(Saved entries)
_ _ _

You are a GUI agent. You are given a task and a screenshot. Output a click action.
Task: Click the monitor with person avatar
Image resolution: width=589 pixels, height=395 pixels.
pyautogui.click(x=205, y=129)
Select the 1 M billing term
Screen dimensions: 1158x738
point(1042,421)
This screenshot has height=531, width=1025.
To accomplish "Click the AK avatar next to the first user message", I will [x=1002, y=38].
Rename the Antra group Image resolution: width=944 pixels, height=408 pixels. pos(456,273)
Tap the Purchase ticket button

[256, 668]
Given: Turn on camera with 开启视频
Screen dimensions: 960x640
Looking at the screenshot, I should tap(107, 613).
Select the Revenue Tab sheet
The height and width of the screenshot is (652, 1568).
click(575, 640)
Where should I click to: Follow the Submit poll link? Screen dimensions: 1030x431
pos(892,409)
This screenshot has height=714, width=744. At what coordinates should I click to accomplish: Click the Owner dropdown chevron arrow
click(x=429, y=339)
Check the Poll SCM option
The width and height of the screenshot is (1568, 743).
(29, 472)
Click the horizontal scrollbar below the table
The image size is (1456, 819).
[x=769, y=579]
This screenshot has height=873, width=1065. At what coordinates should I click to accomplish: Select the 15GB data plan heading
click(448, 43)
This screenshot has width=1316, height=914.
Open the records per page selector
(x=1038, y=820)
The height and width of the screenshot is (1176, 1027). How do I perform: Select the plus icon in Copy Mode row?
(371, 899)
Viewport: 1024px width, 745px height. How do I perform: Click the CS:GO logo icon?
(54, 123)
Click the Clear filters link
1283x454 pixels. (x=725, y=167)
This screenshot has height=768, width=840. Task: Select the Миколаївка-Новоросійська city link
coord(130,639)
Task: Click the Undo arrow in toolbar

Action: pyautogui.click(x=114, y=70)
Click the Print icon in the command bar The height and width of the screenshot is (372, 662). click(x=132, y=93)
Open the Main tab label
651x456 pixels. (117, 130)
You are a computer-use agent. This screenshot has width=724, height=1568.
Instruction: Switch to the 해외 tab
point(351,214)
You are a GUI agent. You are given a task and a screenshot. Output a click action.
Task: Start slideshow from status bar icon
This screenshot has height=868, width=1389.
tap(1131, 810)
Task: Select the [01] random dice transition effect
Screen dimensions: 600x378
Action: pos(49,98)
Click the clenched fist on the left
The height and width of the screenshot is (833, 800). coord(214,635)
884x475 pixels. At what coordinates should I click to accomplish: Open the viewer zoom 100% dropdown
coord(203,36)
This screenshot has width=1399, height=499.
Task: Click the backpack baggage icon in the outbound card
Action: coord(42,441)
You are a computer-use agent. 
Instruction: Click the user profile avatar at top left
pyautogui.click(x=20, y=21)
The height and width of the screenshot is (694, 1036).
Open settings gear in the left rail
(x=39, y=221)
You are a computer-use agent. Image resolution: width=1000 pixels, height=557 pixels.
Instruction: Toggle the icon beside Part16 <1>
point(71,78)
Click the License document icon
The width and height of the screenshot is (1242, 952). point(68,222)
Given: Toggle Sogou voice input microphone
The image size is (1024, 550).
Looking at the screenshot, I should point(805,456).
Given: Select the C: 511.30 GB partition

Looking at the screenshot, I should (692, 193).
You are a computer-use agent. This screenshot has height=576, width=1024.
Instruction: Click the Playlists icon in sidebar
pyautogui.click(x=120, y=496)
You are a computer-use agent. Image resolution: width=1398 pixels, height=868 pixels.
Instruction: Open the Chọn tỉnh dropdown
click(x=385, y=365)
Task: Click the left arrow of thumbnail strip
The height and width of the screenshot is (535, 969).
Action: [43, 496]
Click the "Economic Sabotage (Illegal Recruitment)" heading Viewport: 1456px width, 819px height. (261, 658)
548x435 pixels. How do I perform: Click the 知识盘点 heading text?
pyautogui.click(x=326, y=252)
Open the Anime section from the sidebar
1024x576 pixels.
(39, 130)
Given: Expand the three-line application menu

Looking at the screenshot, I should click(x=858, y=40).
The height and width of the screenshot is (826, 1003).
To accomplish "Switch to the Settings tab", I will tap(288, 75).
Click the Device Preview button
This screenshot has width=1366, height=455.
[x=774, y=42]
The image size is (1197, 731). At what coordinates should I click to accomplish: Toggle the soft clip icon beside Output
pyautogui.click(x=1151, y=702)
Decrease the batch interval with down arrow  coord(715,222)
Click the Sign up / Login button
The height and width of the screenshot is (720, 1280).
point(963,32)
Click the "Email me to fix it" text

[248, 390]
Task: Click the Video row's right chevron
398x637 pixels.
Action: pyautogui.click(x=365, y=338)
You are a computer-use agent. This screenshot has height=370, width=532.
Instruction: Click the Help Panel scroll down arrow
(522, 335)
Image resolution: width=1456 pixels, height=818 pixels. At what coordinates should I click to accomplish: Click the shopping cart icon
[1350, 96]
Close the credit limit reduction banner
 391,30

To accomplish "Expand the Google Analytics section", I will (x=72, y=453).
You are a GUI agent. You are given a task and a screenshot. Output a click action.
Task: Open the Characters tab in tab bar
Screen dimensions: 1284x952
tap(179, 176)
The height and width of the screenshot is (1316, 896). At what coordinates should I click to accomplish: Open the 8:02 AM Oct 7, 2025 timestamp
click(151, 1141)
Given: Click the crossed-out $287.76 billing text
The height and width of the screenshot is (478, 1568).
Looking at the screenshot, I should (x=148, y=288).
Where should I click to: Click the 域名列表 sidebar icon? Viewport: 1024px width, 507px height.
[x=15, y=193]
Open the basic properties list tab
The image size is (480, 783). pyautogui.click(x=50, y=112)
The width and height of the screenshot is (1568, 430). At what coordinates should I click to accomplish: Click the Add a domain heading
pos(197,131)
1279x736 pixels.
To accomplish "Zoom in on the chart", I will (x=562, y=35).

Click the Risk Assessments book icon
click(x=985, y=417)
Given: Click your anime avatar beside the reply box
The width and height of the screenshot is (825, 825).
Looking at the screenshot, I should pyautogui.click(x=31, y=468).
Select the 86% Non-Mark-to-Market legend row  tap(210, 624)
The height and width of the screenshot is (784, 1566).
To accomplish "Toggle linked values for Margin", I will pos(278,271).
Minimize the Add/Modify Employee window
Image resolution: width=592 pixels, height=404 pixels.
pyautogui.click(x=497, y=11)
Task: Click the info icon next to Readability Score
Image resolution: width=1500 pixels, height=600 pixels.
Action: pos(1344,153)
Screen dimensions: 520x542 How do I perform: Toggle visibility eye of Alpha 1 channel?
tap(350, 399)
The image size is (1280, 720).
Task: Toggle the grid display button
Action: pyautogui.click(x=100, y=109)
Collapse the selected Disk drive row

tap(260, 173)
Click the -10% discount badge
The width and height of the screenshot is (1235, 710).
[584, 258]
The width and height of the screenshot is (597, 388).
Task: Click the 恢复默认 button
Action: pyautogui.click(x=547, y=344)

_ _ _

* [DESCRIPTION OF THE TASK]
Return the opening line of the data and every line after it through the line containing "This screenshot has height=531, width=1025.", please, exactly as written and with nothing added.

* [RESULT OF THIS TASK]
You are a GUI agent. You are given a task and a screenshot. Output a click action.
Task: Click the monitor with person avatar
Image resolution: width=589 pixels, height=395 pixels.
pyautogui.click(x=205, y=129)
Select the 1 M billing term
Screen dimensions: 1158x738
point(1042,421)
This screenshot has height=531, width=1025.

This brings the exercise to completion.